Analysis of Ion Motion and Diffusion Confinement in Inverted Drift Tubes and Trapped Ion Mobility Spectrometry Devices

Abstract

Ion motion in trapped ion mobility spectrometers (TIMS) and inverted drift tubes (IDT) has been investigated. The two-dimensional (2D) axisymmetric analytical solution to the Nernst–Planck equation for constant gas flows and opposed linearly increasing fields is presented for the first time and is used to study the dynamics of ion distributions in the ramp region. It is shown that axial diffusion confinement is possible and that broad packets of ions injected initially into the system can be contracted.

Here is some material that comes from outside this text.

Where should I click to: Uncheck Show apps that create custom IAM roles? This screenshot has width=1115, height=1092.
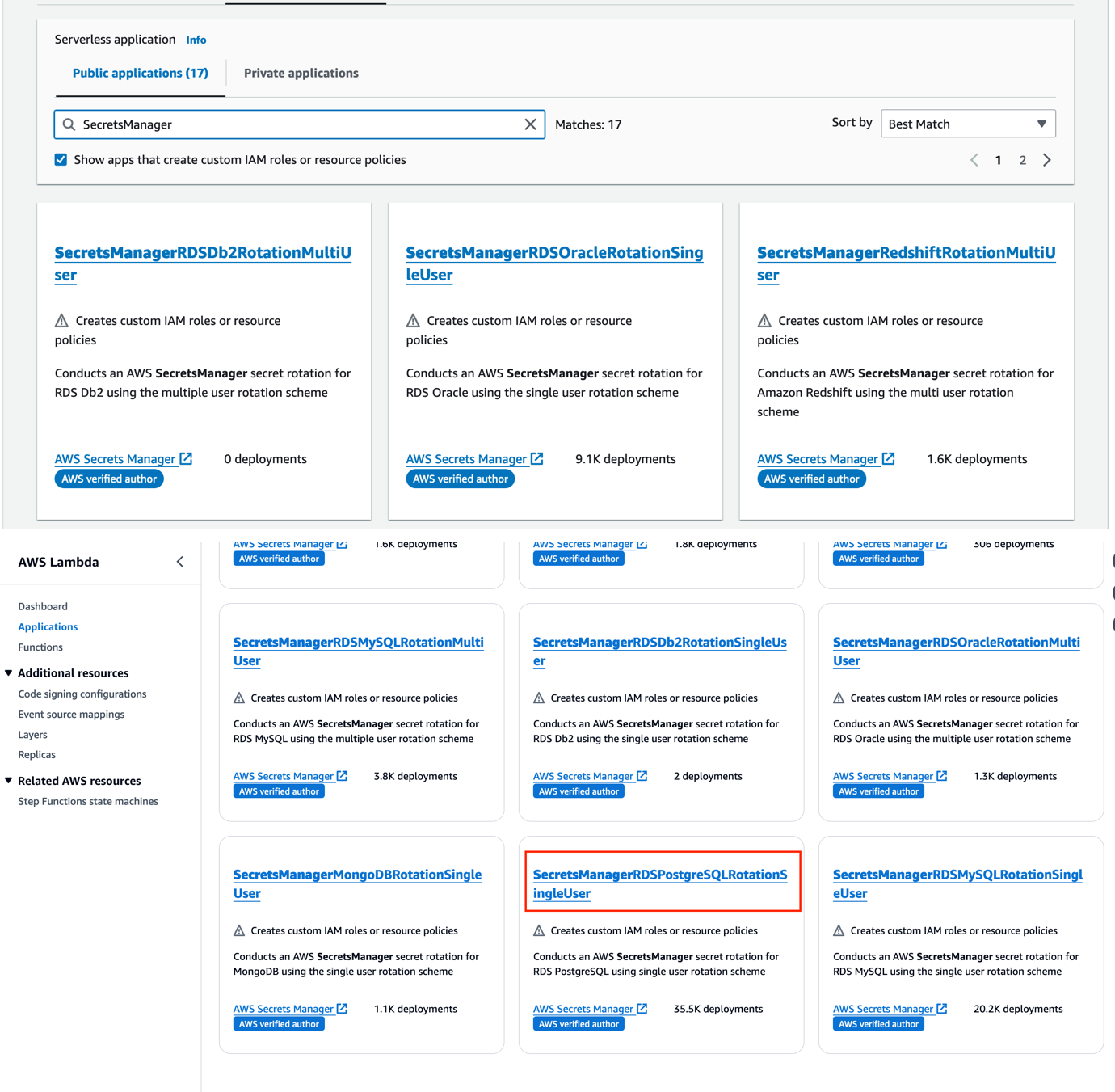pyautogui.click(x=61, y=159)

This comes at the expense of the generation of a residual radial field that pushes the ions outward. This residual electric field is of significant importance as it hampers sensitivity and resolution when parabolic velocity profiles form. When radio frequency (RF) is employed at low pressures, this radial field affects the stability of ions inside the mobility cell. Trajectories and frequencies for stable motion are determined through the study of Mathieu’s equation. Finally, effective resolutions for the ramp and plateau regions of the TIMS instrument are provided. While resolution depends on the inverse of the square root of mobility, when proper parameters are used, resolutions in the thousands can be achieved theoretically for modest distances and large mobilities.